Image ci-dessous, à partir de l’étude, description d’une réaction autocatalytique tirée du résumé de l’étude :
Dans cette étude, nous évaluons de manière générale l’occurrence de stœchiométries qui peuvent soutenir des systèmes chimiques autocatalytiques par comproportionnement (ou médiamutation). Si le produit d’une réaction de comproportionnement peut être couplé à une voie auxiliaire d’oxydation ou de réduction qui fournit un réactif, alors un cycle autocatalytique basé sur le comproportionnement (CompAC) peut exister. En utilisant cette stratégie, nous avons étudié la littérature publiée au cours des deux derniers siècles pour trouver des réactions qui peuvent être organisées en CompACs qui consomment certaines espèces chimiques comme nourriture pour synthétiser plus d’autocatalyseurs.
(Z. Peng et col./ Journal of the American Chemical Society)
Selon Kaçar :
On pensait que ce type de réactions était très rare. Nous montrons que c’est loin d’être le cas. Il suffit de chercher au bon endroit.
L’équipe espère que son “livre de cuisine” aidera les astronomes à trouver les ingrédients qui sont les signes chimiques de la vie sur d’autres mondes.
La semaine dernière, d’autres scientifiques ont annoncé dans une étude préliminaire que le télescope spatial James Webb pourrait avoir découvert des signes de vie sur une planète recouverte d’un océan située à 50 années-lumière de la Terre (lien ci-dessous). L’exoplanète, K2-18b, aurait une atmosphère riche en hydrogène, en méthane, en dioxyde de carbone et en faibles quantités d’ammoniac et de sulfure de diméthyle, que la science ne connaît que comme un sous-produit de la vie microbienne sur Terre.

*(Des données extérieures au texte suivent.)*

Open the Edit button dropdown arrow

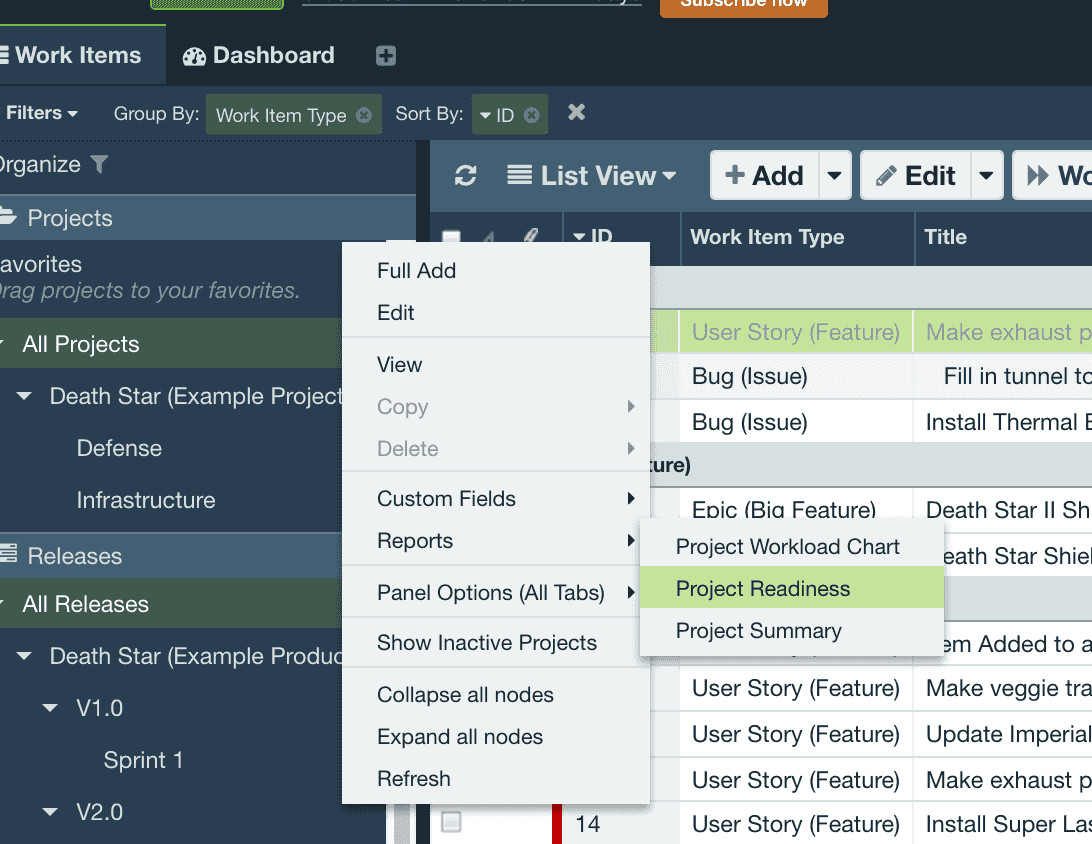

Mais jusqu’à ce que des organismes vivants soient définitivement découverts ailleurs, la seule vie que nous connaissons a évolué ici, sur Terre.
Toujours selon Kaçar :
Nous ne saurons jamais avec certitude ce qui s’est passé exactement sur cette planète pour engendrer la vie. Nous n’avons pas de machine à remonter le temps. Mais dans une éprouvette, nous pouvons créer de multiples conditions planétaires afin de comprendre comment la dynamique nécessaire au maintien de la vie peut évoluer.
Le consortium de Kaçar, soutenu par la NASA et baptisé Metal Utilization & Selection Across Eons (MUSE), se concentrera sur les réactions incluant les éléments molybdène et fer.
Carl Sagan a dit que pour faire une tarte à partir de rien, il fallait d’abord créer l’univers. Je pense que si nous voulons comprendre l’univers, nous devons d’abord préparer quelques tartes.
L’étude publiée dans le Journal of the American Chemical Society : Assessment of Stoichiometric Autocatalysis across Element Groups et présentée sur le site de l’université du Wisconsin à Madison : New recipes for origin of life may point way to distant, inhabited planets.